-- Activity --
In your copy, reproduce the entries exactly as they are, minus the images.

Record extracts: Begin

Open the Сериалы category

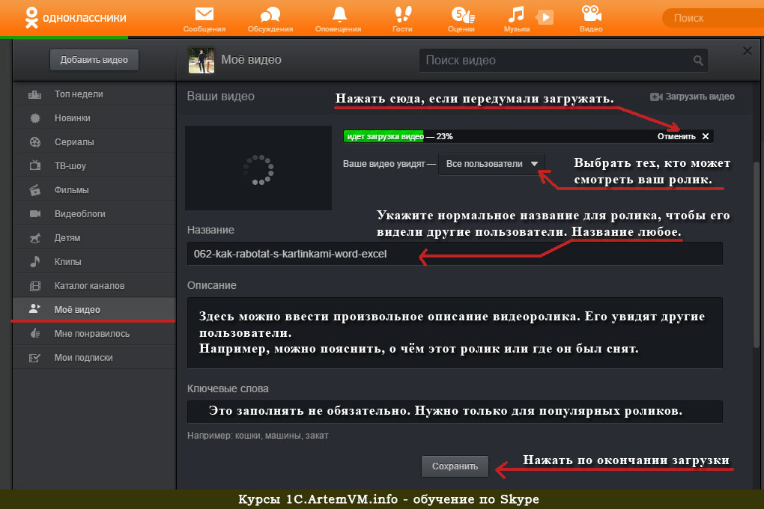point(74,142)
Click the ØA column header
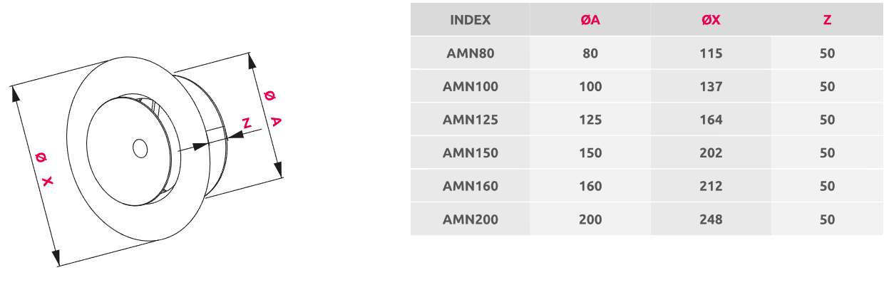889x285 pixels. click(x=590, y=20)
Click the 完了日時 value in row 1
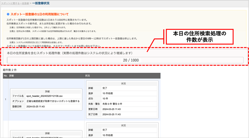This screenshot has width=249, height=138. [111, 114]
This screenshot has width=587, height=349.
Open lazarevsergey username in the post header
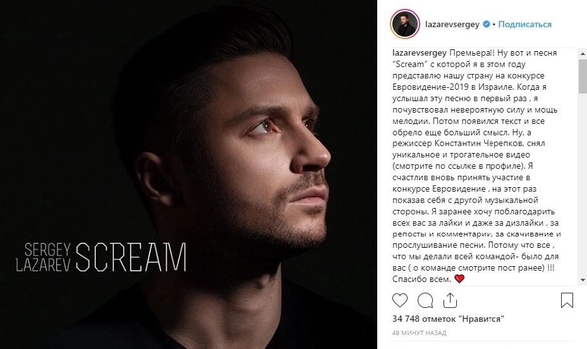click(x=452, y=24)
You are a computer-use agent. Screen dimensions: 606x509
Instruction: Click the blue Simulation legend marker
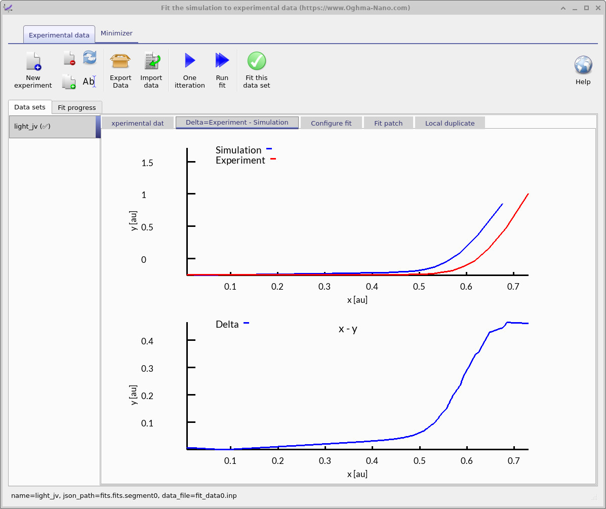tap(269, 149)
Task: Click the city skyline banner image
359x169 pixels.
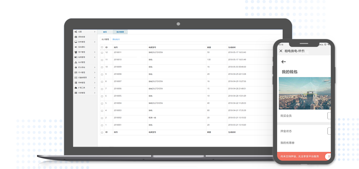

Record extracts: End

-- Output of the exercise --
Open the Сериалы category

point(74,142)
Click the ØA column header
889x285 pixels. click(x=590, y=20)
Click the 完了日時 value in row 1
This screenshot has width=249, height=138. [111, 114]
This screenshot has width=587, height=349.
Open lazarevsergey username in the post header
click(x=452, y=24)
You are a computer-use agent. Screen dimensions: 606x509
Instruction: Click the blue Simulation legend marker
tap(269, 149)
Task: Click the city skyline banner image
359x169 pixels.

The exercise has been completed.